© Derek Montague
A single otter airplane is seen after taking-off from the shore in the Innu community of Sheshatshiu early Thursday evening, after it dropped off a load of hunted caribou.
A single otter airplane landed on the shore in the Innu community of Sheshatshiu early Thursday evening, dropping off a load of hunted caribou. It is unclear how many animals were aboard, but two witnesses told The Labradorian they saw caribou being taken away from the plane.
“A skidoo came off the ice and went on past me, with one caribou in the komatik,” said one witness.
The plane brought out a large crowd from the community. People came out in their cars and snowmobiles, almost completely blocking the road along the shore of Sheshatshiu.
Not long after the otter plane left, Big Land Aviation co-owners Albert Michelin (who was an RCMP officer in Labrador for 18 years before transfering to New Brunswick) and Clarence Froude were made aware that their Turbo Single Otter airplane had been seized.
“I got a call from the (RCMP) hangar… saying it was seized,” said Froude. “He asked me how to put (the plane) in the hangar.”
Neither Froude nor Michelin could confirm or deny if caribou was aboard the plane. Both insist their company did nothing wrong.
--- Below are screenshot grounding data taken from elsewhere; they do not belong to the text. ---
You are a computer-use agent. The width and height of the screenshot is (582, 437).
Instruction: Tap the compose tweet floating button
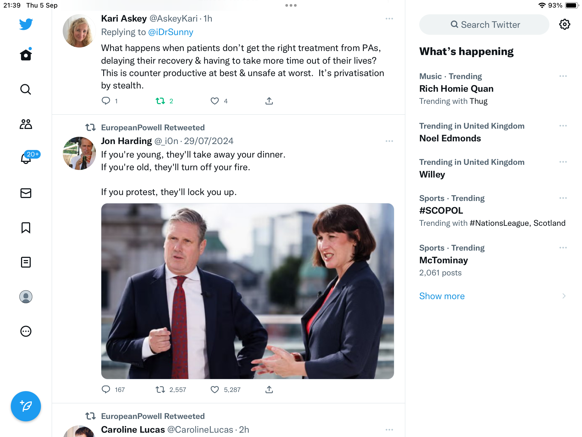point(26,406)
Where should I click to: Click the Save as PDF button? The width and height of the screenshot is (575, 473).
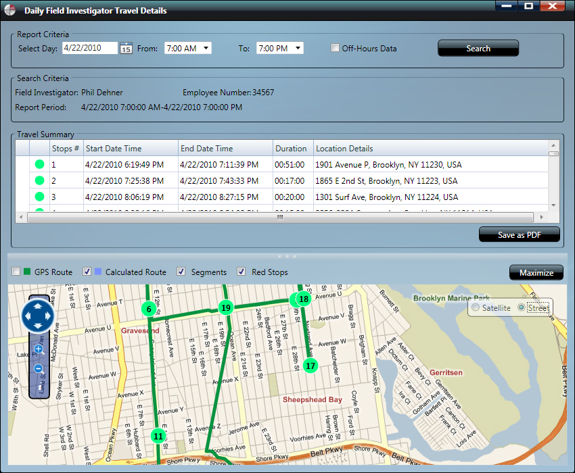519,234
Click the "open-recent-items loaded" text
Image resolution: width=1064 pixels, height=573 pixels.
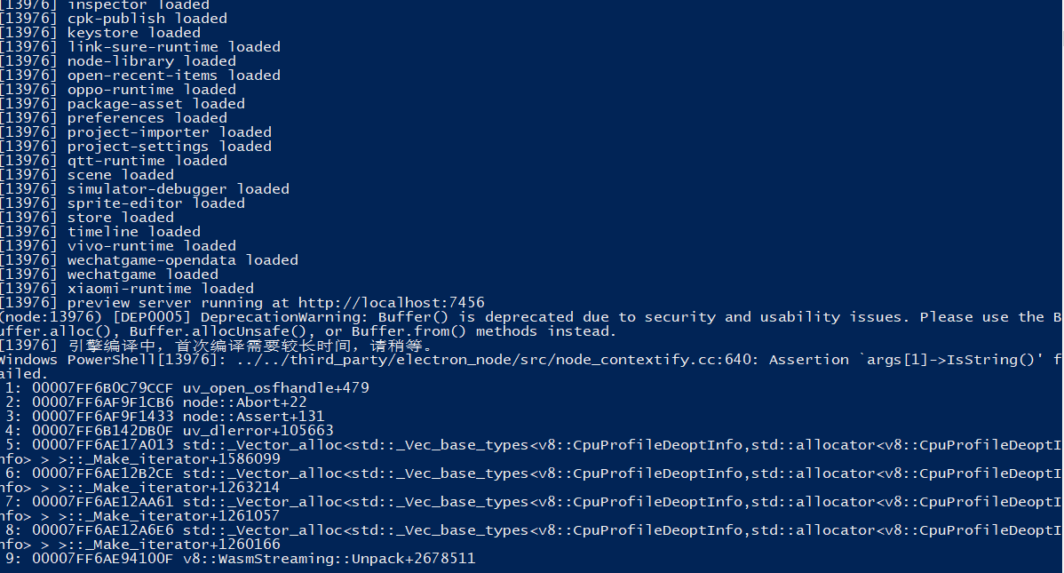[x=173, y=76]
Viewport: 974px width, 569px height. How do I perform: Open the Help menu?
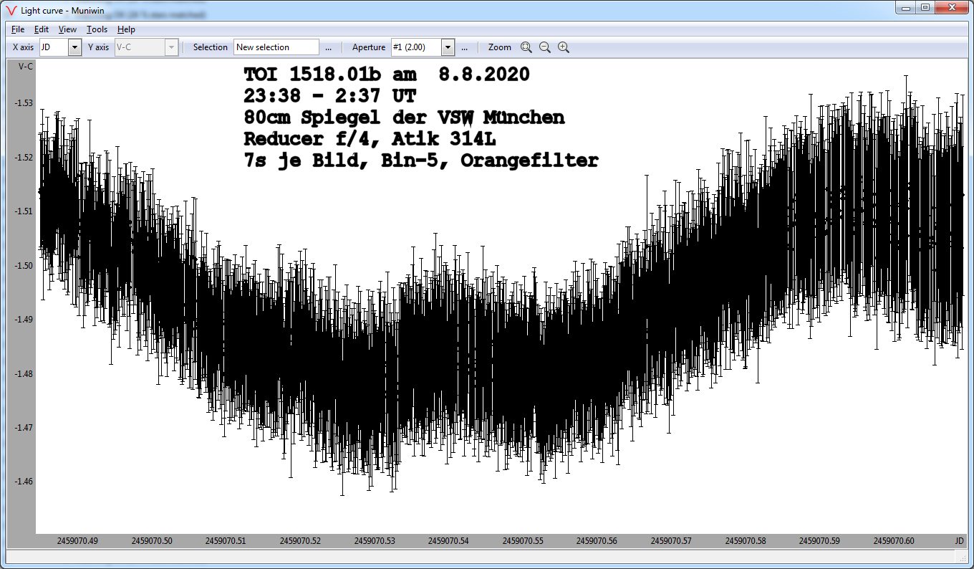click(x=126, y=29)
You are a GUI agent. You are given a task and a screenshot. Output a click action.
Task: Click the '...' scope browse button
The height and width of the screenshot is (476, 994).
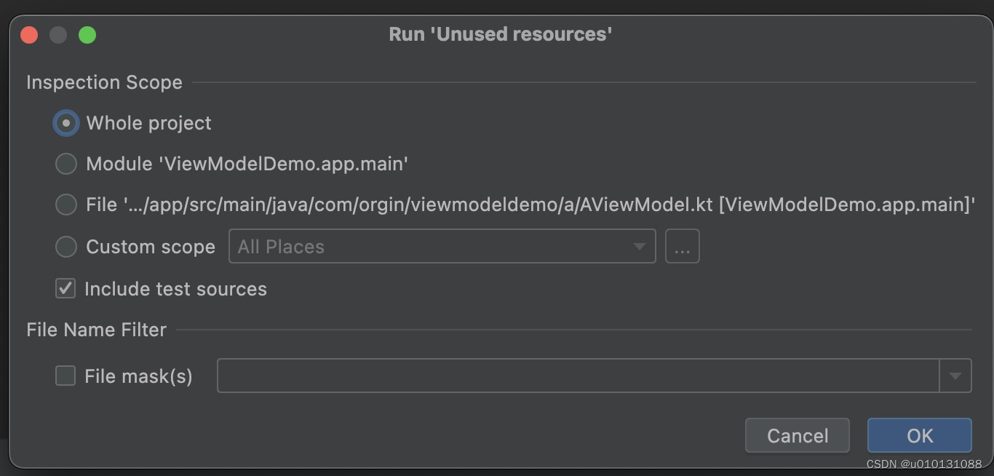[682, 246]
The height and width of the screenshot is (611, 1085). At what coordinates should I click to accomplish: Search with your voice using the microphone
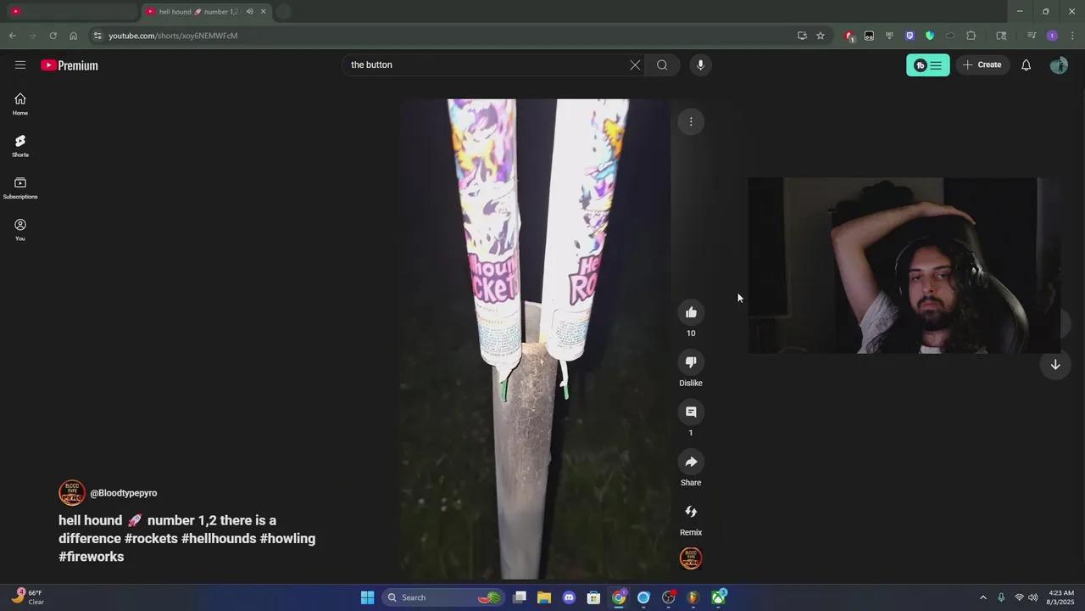pyautogui.click(x=700, y=64)
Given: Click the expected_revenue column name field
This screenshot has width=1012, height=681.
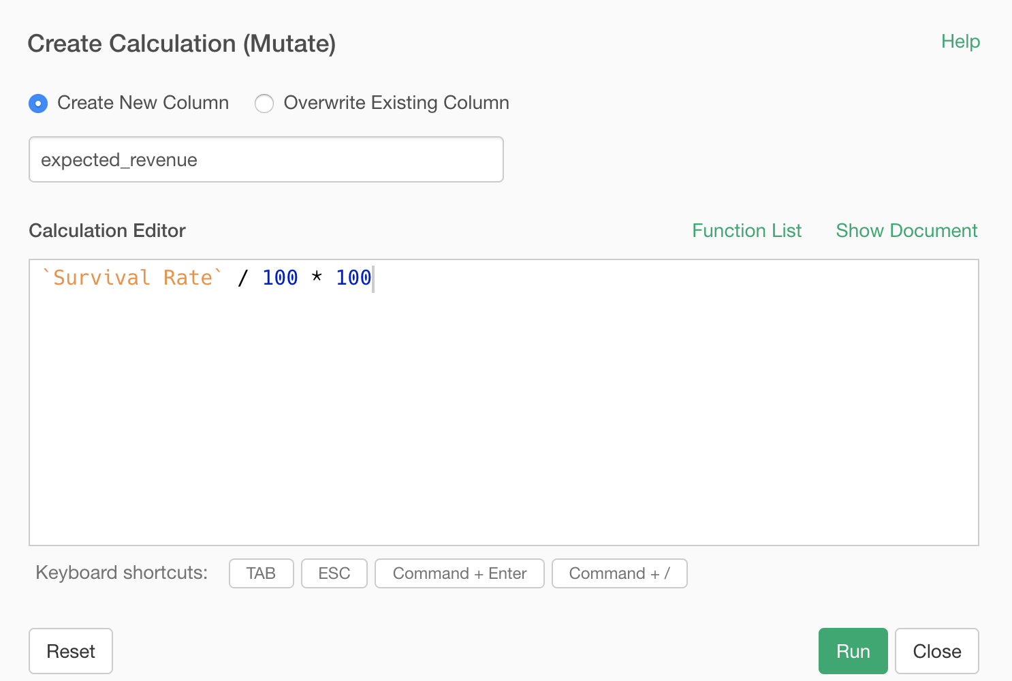Looking at the screenshot, I should tap(266, 160).
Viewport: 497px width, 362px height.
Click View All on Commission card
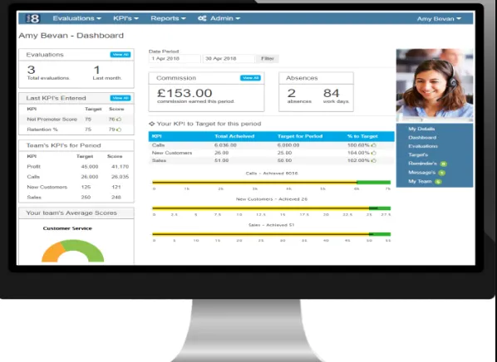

“Our plane is chartered every day,” says Froude. “I don’t question anybody (on what they’ll use the plane for) …it’s none of my business.”
“Our pilots don’t fish, they don’t hunt, they don’t partake (in the client’s activities),” said Michelin. “I’m going to be contacting lawyers and I will sue the government to recoup any losses, if necessary.”
Michelin says that the turbo otter is the only plane that the company has in Labrador. The company has another that operates out of Ontario.
Michelin and Froude say they are still awaiting official confirmation from the Wildlife Department that their plane has been seized. They also say they have yet to hear back from the two pilots that were aboard the plane.